After that, I placed it in the already pre-heating oven at 400° for about an hour and 5 minutes. I was going for somewhere between an hour and an hour & 15 minutes, and it worked out closer to the hour this time. Check on it around the hour mark. This one was roasted perfectly… the meat of the squash was just melting on to the spoon, & peeling right off of the skin inside. It was really a great flavorful vegetable. I don’t know if this is baking or roasting, but whatever it is, it works. It would have also been good scooped out & served like groovy orange mashed potatoes.
Up next was the corn, figuring temperature was more important for the squash, I typically roast corn at 425° or 450° for 20 minutes to a half hour… but figured why not let it ride along with the squash here?
My wife & I carefully pulled back all the husks… just pulled them back not off, then removed the silk.
We buttered (again, we used Country Crock’s butter approximation), salted, & peppered the corn.
Next we wrapped it back up, and tied the tops back together using a loose strand of the husk. This doesn’t always work out, so sometimes I use foil & make little caps to keep ’em all bound together.

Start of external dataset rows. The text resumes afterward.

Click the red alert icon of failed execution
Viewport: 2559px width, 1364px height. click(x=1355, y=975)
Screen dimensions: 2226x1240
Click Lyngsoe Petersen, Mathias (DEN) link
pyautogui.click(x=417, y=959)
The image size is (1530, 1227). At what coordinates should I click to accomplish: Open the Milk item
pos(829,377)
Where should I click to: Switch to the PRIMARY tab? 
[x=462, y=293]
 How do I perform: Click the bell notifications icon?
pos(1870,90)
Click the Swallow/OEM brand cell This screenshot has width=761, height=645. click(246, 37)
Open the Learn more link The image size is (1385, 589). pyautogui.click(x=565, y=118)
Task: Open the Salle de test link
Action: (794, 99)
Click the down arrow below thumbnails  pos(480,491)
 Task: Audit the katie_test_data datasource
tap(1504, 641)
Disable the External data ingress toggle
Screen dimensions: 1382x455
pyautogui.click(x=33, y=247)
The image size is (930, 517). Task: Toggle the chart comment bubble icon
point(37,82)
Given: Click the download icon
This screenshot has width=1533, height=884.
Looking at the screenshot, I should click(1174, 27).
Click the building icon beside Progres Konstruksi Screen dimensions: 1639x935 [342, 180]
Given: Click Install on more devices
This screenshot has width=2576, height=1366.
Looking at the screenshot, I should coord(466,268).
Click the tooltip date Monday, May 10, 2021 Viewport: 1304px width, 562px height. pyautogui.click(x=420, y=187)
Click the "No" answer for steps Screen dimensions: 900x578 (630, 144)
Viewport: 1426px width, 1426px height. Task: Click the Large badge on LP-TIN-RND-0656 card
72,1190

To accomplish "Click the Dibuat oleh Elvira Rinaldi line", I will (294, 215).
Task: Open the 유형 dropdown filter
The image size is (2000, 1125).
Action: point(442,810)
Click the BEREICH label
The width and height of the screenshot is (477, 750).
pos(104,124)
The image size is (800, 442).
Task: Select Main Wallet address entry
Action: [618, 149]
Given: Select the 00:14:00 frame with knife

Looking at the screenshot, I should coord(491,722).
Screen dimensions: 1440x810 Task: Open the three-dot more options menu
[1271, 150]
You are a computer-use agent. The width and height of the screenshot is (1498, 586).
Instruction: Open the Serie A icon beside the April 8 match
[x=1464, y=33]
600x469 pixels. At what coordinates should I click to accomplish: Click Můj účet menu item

I did a whole post on corn & why you should keep it in the husk, and never ever boil it unless you’re making soup. You can read that here if you’re interested. As you can see, “other stuff in the oven” is not even a good excuse to boil corn. It can go along for the ride. Proof? It turned out beautifully:
I wish my cell phone’s camera got better shots. I need to think farther than Facebook or Twitter when taking food photos, and get the real camera so I can post more to this blog. The corn husks did smoke a little… but I didn’t see any flames, and it let me know when it was done. Ha ha ha. I’ve grown to not rely on timers so much, but to go with temperature and a gut feeling.
Oddly enough for a carnivore like myself, the steak was not the star of this meal. We just got some thin skillet steaks and put them on the Foreman grill oiled, salted, & peppered for about 5 minutes, maybe a little less. They turned out fine. The Foreman Grill seems to be my go-to tool for cooking meat until I get new knobs for by real grill outside. I’m in a Yahoo! Group that’s a really good resource for innovative GFG cooking.
I topped it all off with the newly resurrected Duquesne Beer. [Insert zombie and or Jesus joke here.] I have a collection of antique bottles and have a Duke beer bottle in with my local stuff… so when I heard that they were making it again, I knew I had to try some. I was born after the company was dissolved the first time, so I can’t compare it to the original… but it is a nice mellow pilsner that goes well with this kind of dinner. It rounded out the meal perfectly.
It was aggravating to get my hands on some though… they’ve had a weird release schedule, and no 6 pack shops around me were carrying the stuff. When one local pizza joint was listed as having the stuff, I went there to buy some and they had no idea what I was talking about. I ended up buying a case, but luckily I don’t feel “stuck” with something that I don’t like.